◆ To do
Restate verbatim the span of lines below between the line with "Tap the LOG KELUAR button" and the line with "Screen dimensions: 598x700", including those two lines, and only that span.

*** Record extracts ***

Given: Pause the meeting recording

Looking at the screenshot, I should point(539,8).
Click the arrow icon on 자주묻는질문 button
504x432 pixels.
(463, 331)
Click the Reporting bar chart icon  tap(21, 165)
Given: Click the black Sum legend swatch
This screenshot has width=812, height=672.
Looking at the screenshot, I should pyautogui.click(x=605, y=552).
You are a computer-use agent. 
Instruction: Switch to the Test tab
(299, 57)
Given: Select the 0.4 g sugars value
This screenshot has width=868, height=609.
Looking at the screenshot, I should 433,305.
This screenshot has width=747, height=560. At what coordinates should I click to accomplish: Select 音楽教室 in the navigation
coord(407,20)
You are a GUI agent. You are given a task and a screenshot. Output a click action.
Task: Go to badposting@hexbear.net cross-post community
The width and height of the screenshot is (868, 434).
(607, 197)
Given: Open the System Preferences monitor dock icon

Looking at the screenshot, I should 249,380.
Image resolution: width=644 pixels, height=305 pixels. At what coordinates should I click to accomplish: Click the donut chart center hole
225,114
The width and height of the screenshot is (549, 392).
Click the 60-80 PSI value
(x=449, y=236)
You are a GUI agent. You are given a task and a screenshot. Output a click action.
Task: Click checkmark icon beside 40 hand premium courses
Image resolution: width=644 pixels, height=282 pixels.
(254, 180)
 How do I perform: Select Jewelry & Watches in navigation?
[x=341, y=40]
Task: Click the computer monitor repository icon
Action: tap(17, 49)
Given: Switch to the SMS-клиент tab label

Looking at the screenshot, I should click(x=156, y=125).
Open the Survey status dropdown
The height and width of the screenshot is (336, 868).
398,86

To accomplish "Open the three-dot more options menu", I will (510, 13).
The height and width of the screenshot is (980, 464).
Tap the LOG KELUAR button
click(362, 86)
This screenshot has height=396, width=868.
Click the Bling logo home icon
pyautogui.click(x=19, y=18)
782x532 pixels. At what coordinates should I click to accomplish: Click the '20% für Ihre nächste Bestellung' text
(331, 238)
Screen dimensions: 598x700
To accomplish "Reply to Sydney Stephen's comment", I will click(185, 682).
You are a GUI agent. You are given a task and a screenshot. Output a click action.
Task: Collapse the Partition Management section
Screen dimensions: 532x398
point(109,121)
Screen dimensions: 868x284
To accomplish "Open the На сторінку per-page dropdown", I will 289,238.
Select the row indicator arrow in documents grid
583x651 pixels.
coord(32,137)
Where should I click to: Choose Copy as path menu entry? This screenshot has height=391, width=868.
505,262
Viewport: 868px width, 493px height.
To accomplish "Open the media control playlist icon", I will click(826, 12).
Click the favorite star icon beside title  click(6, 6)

*** End of Record extracts ***

◆ Task answer
Tap the LOG KELUAR button
click(362, 86)
This screenshot has height=396, width=868.
Click the Bling logo home icon
pyautogui.click(x=19, y=18)
782x532 pixels. At what coordinates should I click to accomplish: Click the '20% für Ihre nächste Bestellung' text
(331, 238)
Screen dimensions: 598x700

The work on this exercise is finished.